* Materials provided *
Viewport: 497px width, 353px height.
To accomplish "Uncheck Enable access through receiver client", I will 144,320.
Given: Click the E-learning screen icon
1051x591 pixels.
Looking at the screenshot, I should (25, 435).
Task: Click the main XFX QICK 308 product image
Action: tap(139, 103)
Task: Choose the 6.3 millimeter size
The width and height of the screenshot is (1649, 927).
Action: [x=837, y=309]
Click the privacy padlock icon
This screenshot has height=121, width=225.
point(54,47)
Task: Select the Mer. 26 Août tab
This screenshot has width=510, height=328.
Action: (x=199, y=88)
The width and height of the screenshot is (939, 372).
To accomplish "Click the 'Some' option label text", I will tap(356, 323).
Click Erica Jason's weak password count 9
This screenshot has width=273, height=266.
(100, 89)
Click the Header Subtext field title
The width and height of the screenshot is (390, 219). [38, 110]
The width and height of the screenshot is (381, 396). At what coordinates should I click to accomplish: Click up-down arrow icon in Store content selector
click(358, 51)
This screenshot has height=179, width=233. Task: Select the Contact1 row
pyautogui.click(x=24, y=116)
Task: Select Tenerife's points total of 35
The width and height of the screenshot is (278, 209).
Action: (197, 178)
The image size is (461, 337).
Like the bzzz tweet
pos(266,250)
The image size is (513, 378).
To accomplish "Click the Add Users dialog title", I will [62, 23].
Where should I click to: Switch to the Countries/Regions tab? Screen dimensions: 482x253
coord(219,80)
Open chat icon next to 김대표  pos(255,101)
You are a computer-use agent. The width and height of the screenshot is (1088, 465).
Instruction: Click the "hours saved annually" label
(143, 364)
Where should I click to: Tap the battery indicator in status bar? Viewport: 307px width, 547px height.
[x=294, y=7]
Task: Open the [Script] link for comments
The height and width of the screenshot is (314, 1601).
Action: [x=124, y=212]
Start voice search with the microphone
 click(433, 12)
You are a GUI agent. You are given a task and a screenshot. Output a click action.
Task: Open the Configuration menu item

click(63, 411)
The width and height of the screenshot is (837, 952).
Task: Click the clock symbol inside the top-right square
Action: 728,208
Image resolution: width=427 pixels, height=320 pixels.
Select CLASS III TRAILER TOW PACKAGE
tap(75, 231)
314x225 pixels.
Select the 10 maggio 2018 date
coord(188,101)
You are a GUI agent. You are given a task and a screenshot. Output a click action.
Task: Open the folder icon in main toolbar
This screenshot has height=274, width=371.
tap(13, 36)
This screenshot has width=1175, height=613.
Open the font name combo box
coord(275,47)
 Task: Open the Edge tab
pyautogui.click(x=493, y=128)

* Required action *
Copy each line exactly, beginning at the one with "Task: Open the folder icon in main toolbar" and stopping after the last line of the entries. Include nothing else.

* Answer space *
Task: Open the folder icon in main toolbar
This screenshot has height=274, width=371.
tap(13, 36)
This screenshot has width=1175, height=613.
Open the font name combo box
coord(275,47)
 Task: Open the Edge tab
pyautogui.click(x=493, y=128)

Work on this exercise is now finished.